Requirement 1. Quote the rows word for word, starting with the line that contains "Sort by Attachments column arrows" and continuing through the last of the rows, with both ends included.

Passage shown.

Posted by "Andrew Wong (Code Review)" <ge...@cloudera.org>.
Andrew Wong has posted comments on this change. ( http://gerrit.cloudera.org:8080/13069 )

Change subject: [authz] new SentryAuthzProvider's caching strategy
......................................................................


Patch Set 4:

(6 comments)

Another partial review, will do a fuller pass, but posting in case my comment on the commit message is helpful to other reviewers.

http://gerrit.cloudera.org:8080/#/c/13069/4//COMMIT_MSG
Commit Message:

http://gerrit.cloudera.org:8080/#/c/13069/4//COMMIT_MSG@8
PS4, Line 8: 
           : This patch updates the way how the privilege cache in
           : SentryAuthzProvider is populated.  Prior to this patch, only one entry
           : per sanitized Sentry's response was created.  With this patch,
           : a response may be split into two entries: one contains SERVER- and
           : DATABASE-scope privileges, and another contains TABLE- and COLUMN-scope
           : privileges.  Of course, it also changes the lookup process: now it's
           : necessary to search for two entries in the cache if looking up for
           : an entry with privileges for an authorizable of the TABLE scope.
           : 
           : The new caching strategy leverages the fact that Sentry includes
           : information on privileges granted on authorizables of higher scopes
           : in the hierarchy, if any.  The new strategy is beneficial in cases
           : when a user has privileges granted on DATABASE.  In that case, once
           : there was a request to authorize an action on a table or a column
           : of that table, next request to authorize an action on the database
           : itself will hit the cache, avoiding an extra RPC sent to Sentry.
           : Another example that benefits from the new caching scheme are
           : scenarios like AuthorizeDropTable(tableA) followed by
           : AuthorizeCreateTable(tableA).
There are a bunch of details in here, but I think it'd be easier to follow, and in turn, review the rest of this patch, with roughly the following structure:
1. some context explaining what was wrong with the existing caching strategy
2. a concrete example depicting what was bad
3. what is the high-level approach that fixes this problem?
4. how the problem in #2 will work now.
5. other implications/examples, if any seem appropriate.

Here's my attempt based on my understanding of this patch (feel free to correct anything that's off):

The API that Kudu uses to fetch privileges from Sentry will return privileges corresponding to all ancestors and descendants of the requested authorizable in Sentry's authorizable scope hierarchy tree. For instance, if requesting database-level privileges on "s.d", the API will return privileges on "s", "s.d", privileges on all tables within "s.d", and privileges on all columns therein. This is unsettling because a single database may have many tables and columns, and we would currently end up caching all of them, even those that may not be tables and columns stored in Kudu.

Additionally, the existing cache-lookup policy is very simple and doesn't allow the usage of usable privileges that exist in the cache where it could. For instance, the existing policy might store the following in the cache:

 { /s/d/t => ["metadata" on /s, "create" on /s/d, "insert" on /s/d/t, "select" on /s/d/t/c] }

A cache lookup for privileges on /s/d would yield an expensive database-scoped request to Sentry, even though, if we were smarter about how we structured our privileges in cache, we could return the cached database-scoped privilege.

Requirement 2. Print the part of the code review post between "A cache lookup" and "cached database-scoped privilege.", inclusive, without changing anything.

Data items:
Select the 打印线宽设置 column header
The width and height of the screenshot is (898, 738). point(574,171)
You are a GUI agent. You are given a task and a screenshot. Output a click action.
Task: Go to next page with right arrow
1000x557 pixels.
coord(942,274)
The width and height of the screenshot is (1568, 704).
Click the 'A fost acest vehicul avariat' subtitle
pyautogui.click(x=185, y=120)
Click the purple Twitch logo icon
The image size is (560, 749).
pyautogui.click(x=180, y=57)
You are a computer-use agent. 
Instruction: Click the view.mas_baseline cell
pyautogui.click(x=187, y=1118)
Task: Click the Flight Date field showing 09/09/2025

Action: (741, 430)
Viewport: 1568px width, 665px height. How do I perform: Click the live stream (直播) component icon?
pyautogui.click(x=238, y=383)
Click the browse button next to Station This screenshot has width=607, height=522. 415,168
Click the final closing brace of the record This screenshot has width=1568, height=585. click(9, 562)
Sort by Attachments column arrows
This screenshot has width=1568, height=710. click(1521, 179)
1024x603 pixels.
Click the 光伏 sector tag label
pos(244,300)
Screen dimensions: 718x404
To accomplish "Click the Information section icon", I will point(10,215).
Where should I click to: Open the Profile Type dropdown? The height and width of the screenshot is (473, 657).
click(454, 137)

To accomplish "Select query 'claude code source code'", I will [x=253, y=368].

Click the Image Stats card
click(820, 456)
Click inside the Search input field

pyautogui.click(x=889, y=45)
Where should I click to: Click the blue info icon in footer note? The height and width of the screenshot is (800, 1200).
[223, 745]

Solution 1.
Sort by Attachments column arrows
This screenshot has width=1568, height=710. click(1521, 179)
1024x603 pixels.
Click the 光伏 sector tag label
pos(244,300)
Screen dimensions: 718x404
To accomplish "Click the Information section icon", I will point(10,215).
Where should I click to: Open the Profile Type dropdown? The height and width of the screenshot is (473, 657).
click(454, 137)

To accomplish "Select query 'claude code source code'", I will [x=253, y=368].

Click the Image Stats card
click(820, 456)
Click inside the Search input field

pyautogui.click(x=889, y=45)
Where should I click to: Click the blue info icon in footer note? The height and width of the screenshot is (800, 1200).
[223, 745]

Solution 2.
A cache lookup for privileges on /s/d would yield an expensive database-scoped request to Sentry, even though, if we were smarter about how we structured our privileges in cache, we could return the cached database-scoped privilege.